Prev: including pygments code_block directive in rst2* from docutils
Next: ANN: ActivePython 2.7.0c1.0 is now available
From: Chris Seberino on 10 Jun 2010 11:40 On Jun 10, 6:52 am, Nobody <nob...(a)nowhere.com> wrote: > Without the p1.stdout.close(), if the reader (grep) terminates before > consuming all of its input, the writer (ls) won't terminate so long as > Python retains the descriptor corresponding to p1.stdout. In this > situation, the p1.wait() will deadlock. > > The communicate() method wait()s for the process to terminate. Other > processes need to be wait()ed on explicitly, otherwise you end up with > "zombies" (labelled "<defunct>" in the output from "ps"). You are obviously very wise on such things. I'm curious if this deadlock issue is a rare event since I'm grep (hopefully) would rarely terminate before consuming all its input.
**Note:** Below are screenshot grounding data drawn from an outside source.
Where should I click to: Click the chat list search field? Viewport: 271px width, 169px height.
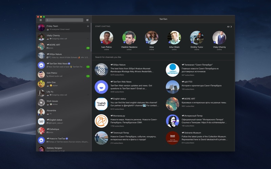64,20
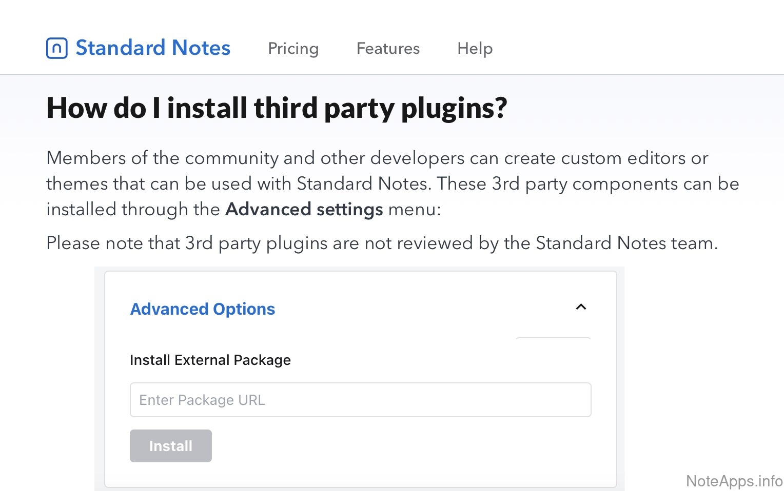The height and width of the screenshot is (491, 784).
Task: Click the word "plugins?" in the heading
Action: pos(454,108)
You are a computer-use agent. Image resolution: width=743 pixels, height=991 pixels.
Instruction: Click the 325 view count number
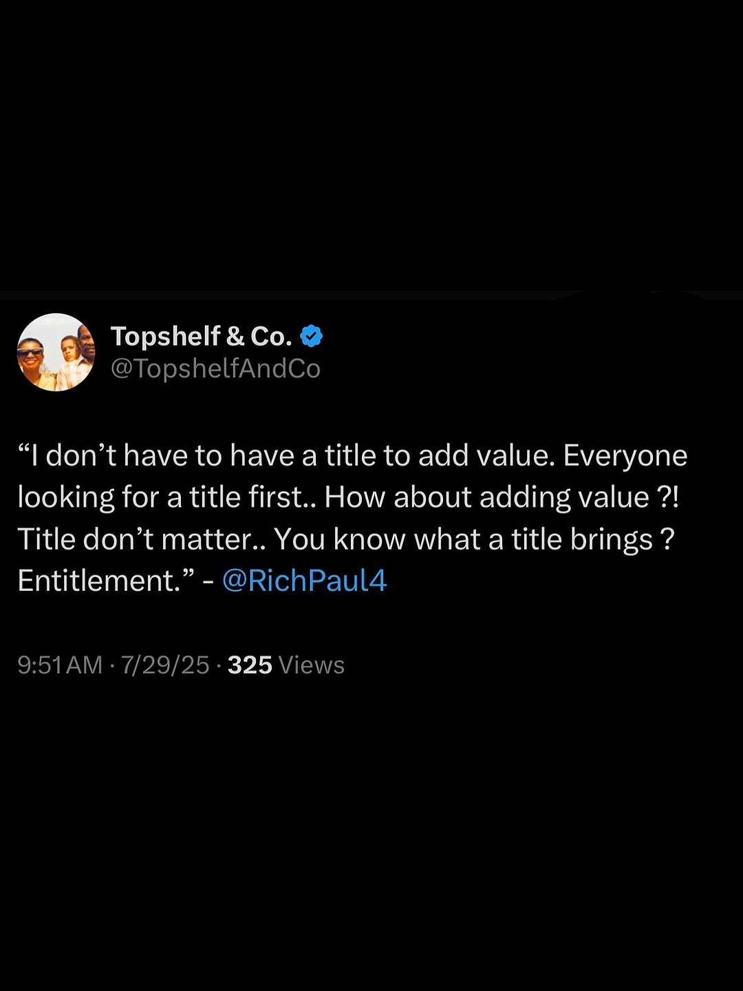(x=250, y=665)
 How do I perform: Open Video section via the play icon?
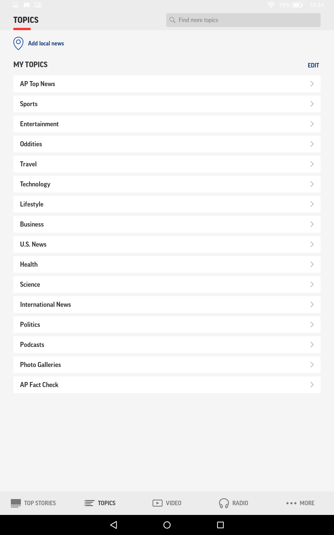(x=158, y=503)
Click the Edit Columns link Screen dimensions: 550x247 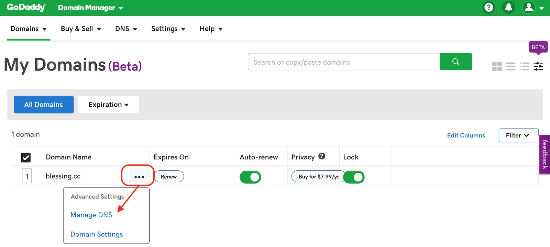(x=466, y=136)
Even if zombies are created, they will eventually get dealt with my OS w/o any user intervention needed right? I'm just trying to verify the naive solution of not worrying about these deadlock will still be ok and handled adequately by os. :) cs
From: Lie Ryan on 10 Jun 2010 11:42
On 06/10/10 21:52, Nobody wrote: > Spawning child processes to perform tasks > which can easily be performed in Python is inefficient Not necessarily so, recently I wrote a script which takes a blink of an eye when I pipe through cat/grep to prefilter the lines before doing further complex filtering in python; however when I eliminated the cat/grep subprocess and rewrite it in pure python, what was done in a blink of an eye turns into ~8 seconds (not much to fetter around, but it shows that using subprocess can be faster). I eventually optimized a couple of things and reduced it to ~1.5 seconds, up to which, I stopped since to go even faster would require reading by larger chunks, something which I don't really want to do. The task was to take a directory of ~10 files, each containing thousands of short lines (~5-10 chars per line on average) and count the number of lines which match a certain criteria, a very typical script job, however the overhead of reading the files line-by-line in pure python can be straining (you can read in larger chunks, but that's not the point, eliminating grep may not come for free). |